MEZIRARD Louis

Né le 14 décembre 1813 à Corbeil (Seine-et-Oise) ; cheminot à Paris PO ; révolutionnaire modéré.

Son père était conseiller municipal et capitaine de la garde nationale depuis 1830. En Juin 1848, il était conducteur au chemin de fer d’Orléans à Paris et son influence sur les ouvriers de la gare était assez grande pour qu’il évitât que, avec leur aide, les insurgés ne mettent en déroute les gardes nationaux de Corbeil, venus à Paris sans munitions. Il ramena les gardes à Corbeil où il empêcha aussi les ouvriers d’incendier le château du papetier Darblay. Cependant, les opinions révolutionnaires qu’il manifestait au Club de la barrière des Deux-Moulins remontaient à 1831 où, comme clerc de notaire, il avait été poursuivi, en avril, pour provocation à crime et délit. Et, quand il quitta le chemin de fer pour se faire commissionnaire en liquides, il devint bientôt le commis d’un révolutionnaire actif, négociant en vins, 84, rue de l’Hôtel-de-Ville. Et c’est aux organisations ouvrières qu’il s’adressa pour faciliter le placement de ses vins. En décembre 1851, il parcourait la rue de Charonne où il était concierge du n° 97 (ancienne Ecole de commerce et propriété de Ledru-Rollin), en compagnie de quatre ou cinq représentants et, la pioche sur l’épaule, il gagna la rue des Boulets où l’on tentait de bâtir une barricade. Arrêté, il obtint sa libération à la suite d’une révision.
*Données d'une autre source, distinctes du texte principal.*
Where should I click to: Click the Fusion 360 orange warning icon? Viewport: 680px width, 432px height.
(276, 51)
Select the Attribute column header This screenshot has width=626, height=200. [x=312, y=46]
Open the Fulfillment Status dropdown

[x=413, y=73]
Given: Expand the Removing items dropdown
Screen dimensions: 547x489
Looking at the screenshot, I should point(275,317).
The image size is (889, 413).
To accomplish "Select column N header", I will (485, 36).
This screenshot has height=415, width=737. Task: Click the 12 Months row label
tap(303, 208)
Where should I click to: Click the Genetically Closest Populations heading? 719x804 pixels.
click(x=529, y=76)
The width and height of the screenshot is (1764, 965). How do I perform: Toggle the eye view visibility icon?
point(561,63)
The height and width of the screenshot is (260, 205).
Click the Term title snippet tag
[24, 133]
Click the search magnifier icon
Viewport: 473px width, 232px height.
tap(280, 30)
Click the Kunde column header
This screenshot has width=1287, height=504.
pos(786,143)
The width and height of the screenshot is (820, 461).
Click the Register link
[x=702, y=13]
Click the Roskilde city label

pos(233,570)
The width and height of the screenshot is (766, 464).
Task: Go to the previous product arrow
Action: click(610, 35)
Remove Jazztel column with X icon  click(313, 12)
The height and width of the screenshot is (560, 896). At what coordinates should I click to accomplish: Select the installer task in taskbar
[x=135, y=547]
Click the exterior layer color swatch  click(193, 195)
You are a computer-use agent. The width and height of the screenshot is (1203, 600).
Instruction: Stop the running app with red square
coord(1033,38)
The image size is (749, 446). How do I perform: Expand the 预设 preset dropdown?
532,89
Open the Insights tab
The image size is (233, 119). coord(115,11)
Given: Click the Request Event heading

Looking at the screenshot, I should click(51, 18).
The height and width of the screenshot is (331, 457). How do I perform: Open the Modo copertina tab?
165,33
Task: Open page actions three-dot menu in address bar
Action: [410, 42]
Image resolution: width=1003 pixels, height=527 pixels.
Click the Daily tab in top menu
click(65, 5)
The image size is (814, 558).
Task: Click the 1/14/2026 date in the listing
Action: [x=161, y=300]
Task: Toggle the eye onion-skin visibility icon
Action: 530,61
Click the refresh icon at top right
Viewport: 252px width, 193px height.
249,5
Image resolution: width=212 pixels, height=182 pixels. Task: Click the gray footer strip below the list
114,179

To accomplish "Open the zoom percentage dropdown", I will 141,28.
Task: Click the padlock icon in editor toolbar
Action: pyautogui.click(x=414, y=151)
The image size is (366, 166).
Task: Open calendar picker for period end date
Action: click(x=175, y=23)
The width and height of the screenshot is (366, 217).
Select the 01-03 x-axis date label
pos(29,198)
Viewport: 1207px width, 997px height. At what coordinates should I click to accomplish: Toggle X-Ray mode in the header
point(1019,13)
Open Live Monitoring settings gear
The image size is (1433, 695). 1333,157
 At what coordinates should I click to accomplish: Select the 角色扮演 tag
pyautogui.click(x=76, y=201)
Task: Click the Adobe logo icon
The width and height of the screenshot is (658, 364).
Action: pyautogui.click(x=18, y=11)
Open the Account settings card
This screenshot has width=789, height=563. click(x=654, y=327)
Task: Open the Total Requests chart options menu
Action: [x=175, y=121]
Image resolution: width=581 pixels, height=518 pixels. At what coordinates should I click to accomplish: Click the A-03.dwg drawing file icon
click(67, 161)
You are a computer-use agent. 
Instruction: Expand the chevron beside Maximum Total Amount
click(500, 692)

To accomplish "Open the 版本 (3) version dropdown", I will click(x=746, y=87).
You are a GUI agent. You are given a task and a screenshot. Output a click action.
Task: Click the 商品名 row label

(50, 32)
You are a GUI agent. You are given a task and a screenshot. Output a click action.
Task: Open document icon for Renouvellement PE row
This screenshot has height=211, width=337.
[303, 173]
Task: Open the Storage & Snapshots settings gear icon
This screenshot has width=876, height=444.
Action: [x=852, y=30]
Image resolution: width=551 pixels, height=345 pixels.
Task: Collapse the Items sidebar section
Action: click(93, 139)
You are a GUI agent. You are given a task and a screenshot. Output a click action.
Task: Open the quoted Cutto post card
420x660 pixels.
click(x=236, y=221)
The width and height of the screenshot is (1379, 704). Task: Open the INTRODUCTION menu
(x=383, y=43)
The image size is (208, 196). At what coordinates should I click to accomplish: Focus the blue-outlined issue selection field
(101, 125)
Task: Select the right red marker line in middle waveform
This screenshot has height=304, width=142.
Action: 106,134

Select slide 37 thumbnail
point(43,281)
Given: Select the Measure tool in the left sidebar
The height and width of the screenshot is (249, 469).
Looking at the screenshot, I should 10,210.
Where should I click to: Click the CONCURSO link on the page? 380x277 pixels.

Pendant le Siège de Paris, il sert comme garde à la 5ème compagnie du 104e bataillon de la Garde nationale et est membre du comité d’armement du XIVe ; il participe aux combats autour de Paris du 19 janvier, délégué de sa compagnie, il est élu chef de bataillon le 19 mars par 237 voix sur 298 votants, il est au côté du général Duval tout au long des combats de Châtillon et est fait prisonnier le 4 avril 1871 par les troupes de Versailles, emprisonné à Belle-Ile, il est condamné le 6 février 1872 par le 12ème Conseil de guerre à 1 an de prison et 10 ans de privation des droits pour participation à l’insurrection. Il reprend une activité de concierge et décède le 12 janvier 1880 à Paris (14e). Sa veuve demande et obtient une pension de réversion au titre de la loi de réparation nationale du 30 juillet 1881 sur l’indemnisation des victimes du coup d’Etat de 1851

Pour citer cet article :
http://maitron-en-ligne.univ-paris1.fr/spip.php?article6692, notice MEZIRARD Louis, version mise en ligne le 30 juin 2008, dernière modification le 7 février 2018.

SOURCES : Arch. Min Guerre, B 100. — SHD 8 J 12e Conseil 191 ; CARAN. F 15 4082, dossier 84. — Notes de PH. Zaidman.